_Stored data_

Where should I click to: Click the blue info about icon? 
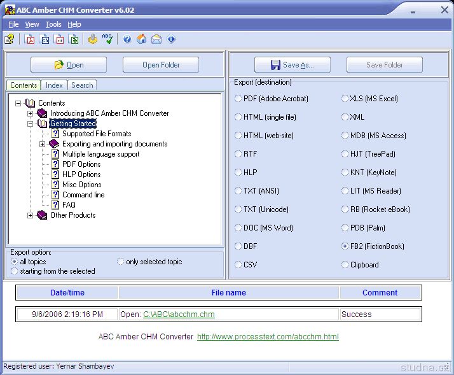(171, 39)
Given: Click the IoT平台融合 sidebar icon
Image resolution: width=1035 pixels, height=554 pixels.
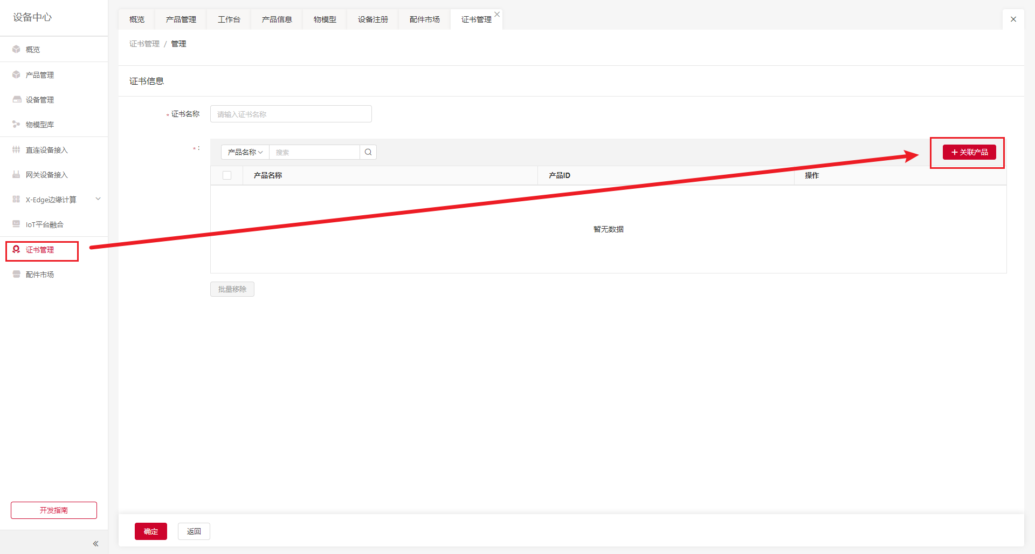Looking at the screenshot, I should (16, 224).
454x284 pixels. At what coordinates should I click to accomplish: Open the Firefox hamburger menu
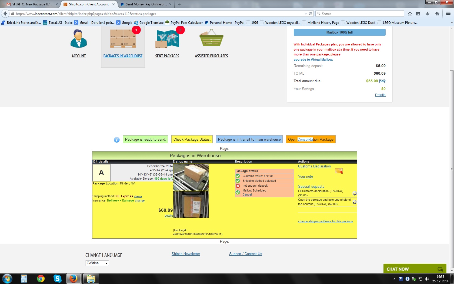(x=448, y=14)
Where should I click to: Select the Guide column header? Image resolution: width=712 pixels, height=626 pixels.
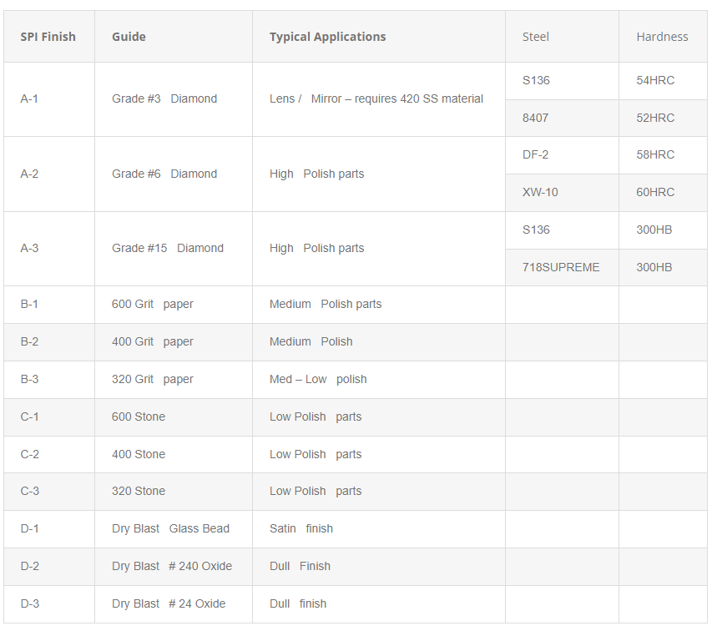tap(129, 37)
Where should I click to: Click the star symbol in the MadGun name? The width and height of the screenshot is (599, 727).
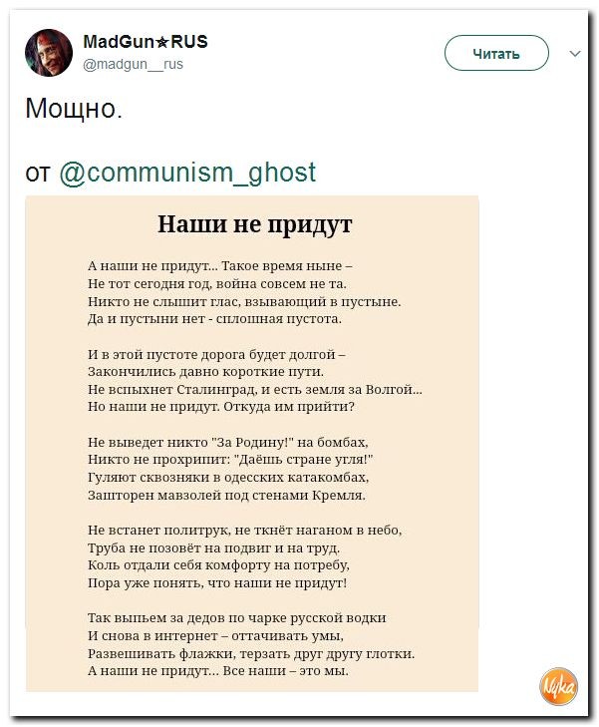(x=161, y=43)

_Work to be completed_
The records above are to be set down exactly as written, with no images.

_Answer box_
Where should I click to: Click the blue info about icon? 
(171, 39)
Given: Click the IoT平台融合 sidebar icon
Image resolution: width=1035 pixels, height=554 pixels.
Looking at the screenshot, I should (16, 224).
454x284 pixels. At what coordinates should I click to accomplish: Open the Firefox hamburger menu
(x=448, y=14)
Where should I click to: Select the Guide column header? Image resolution: width=712 pixels, height=626 pixels.
tap(129, 37)
Where should I click to: Click the star symbol in the MadGun name? The width and height of the screenshot is (599, 727).
(x=161, y=43)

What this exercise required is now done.